* [Problem requirements]:
Copy out all of the data below exactly, so that no word differs from the original.

[[ Records for processing open ]]

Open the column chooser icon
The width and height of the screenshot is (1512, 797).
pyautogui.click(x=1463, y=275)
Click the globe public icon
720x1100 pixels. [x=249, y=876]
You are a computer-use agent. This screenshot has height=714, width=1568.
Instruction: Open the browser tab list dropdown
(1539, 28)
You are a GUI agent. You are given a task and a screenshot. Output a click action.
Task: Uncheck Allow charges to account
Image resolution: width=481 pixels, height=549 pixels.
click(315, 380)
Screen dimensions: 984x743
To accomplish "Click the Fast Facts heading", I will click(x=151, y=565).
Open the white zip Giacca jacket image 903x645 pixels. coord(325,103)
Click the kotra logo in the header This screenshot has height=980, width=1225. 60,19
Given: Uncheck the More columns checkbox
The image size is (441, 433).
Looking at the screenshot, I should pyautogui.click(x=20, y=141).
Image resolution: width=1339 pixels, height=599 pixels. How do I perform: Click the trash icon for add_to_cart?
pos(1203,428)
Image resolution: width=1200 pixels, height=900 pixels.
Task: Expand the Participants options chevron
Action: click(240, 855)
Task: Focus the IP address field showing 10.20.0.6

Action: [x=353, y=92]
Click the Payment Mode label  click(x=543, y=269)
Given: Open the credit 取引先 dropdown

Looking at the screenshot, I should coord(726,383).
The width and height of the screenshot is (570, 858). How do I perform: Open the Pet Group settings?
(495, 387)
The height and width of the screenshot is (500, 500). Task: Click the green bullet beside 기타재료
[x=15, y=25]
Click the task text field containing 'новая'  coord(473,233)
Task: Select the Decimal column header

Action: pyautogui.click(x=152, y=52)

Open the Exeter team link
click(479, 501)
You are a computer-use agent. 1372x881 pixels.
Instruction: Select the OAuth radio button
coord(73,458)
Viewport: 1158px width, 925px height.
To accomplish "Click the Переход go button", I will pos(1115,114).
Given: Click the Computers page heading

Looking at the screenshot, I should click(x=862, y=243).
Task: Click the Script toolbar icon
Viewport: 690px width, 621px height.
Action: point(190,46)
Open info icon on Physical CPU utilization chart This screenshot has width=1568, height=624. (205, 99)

[[ Records for processing closed ]]

* [Completed exercise]:
Open the column chooser icon
The width and height of the screenshot is (1512, 797).
pyautogui.click(x=1463, y=275)
Click the globe public icon
720x1100 pixels. [x=249, y=876]
You are a computer-use agent. This screenshot has height=714, width=1568.
Instruction: Open the browser tab list dropdown
(1539, 28)
You are a GUI agent. You are given a task and a screenshot. Output a click action.
Task: Uncheck Allow charges to account
Image resolution: width=481 pixels, height=549 pixels.
click(315, 380)
Screen dimensions: 984x743
To accomplish "Click the Fast Facts heading", I will click(x=151, y=565).
Open the white zip Giacca jacket image 903x645 pixels. coord(325,103)
Click the kotra logo in the header This screenshot has height=980, width=1225. 60,19
Given: Uncheck the More columns checkbox
The image size is (441, 433).
Looking at the screenshot, I should pyautogui.click(x=20, y=141).
Image resolution: width=1339 pixels, height=599 pixels. How do I perform: Click the trash icon for add_to_cart?
pos(1203,428)
Image resolution: width=1200 pixels, height=900 pixels.
Task: Expand the Participants options chevron
Action: click(240, 855)
Task: Focus the IP address field showing 10.20.0.6

Action: [x=353, y=92]
Click the Payment Mode label  click(x=543, y=269)
Given: Open the credit 取引先 dropdown

Looking at the screenshot, I should coord(726,383).
The width and height of the screenshot is (570, 858). How do I perform: Open the Pet Group settings?
(495, 387)
The height and width of the screenshot is (500, 500). Task: Click the green bullet beside 기타재료
[x=15, y=25]
Click the task text field containing 'новая'  coord(473,233)
Task: Select the Decimal column header

Action: pyautogui.click(x=152, y=52)

Open the Exeter team link
click(479, 501)
You are a computer-use agent. 1372x881 pixels.
Instruction: Select the OAuth radio button
coord(73,458)
Viewport: 1158px width, 925px height.
To accomplish "Click the Переход go button", I will pos(1115,114).
Given: Click the Computers page heading

Looking at the screenshot, I should click(x=862, y=243).
Task: Click the Script toolbar icon
Viewport: 690px width, 621px height.
Action: point(190,46)
Open info icon on Physical CPU utilization chart This screenshot has width=1568, height=624. (205, 99)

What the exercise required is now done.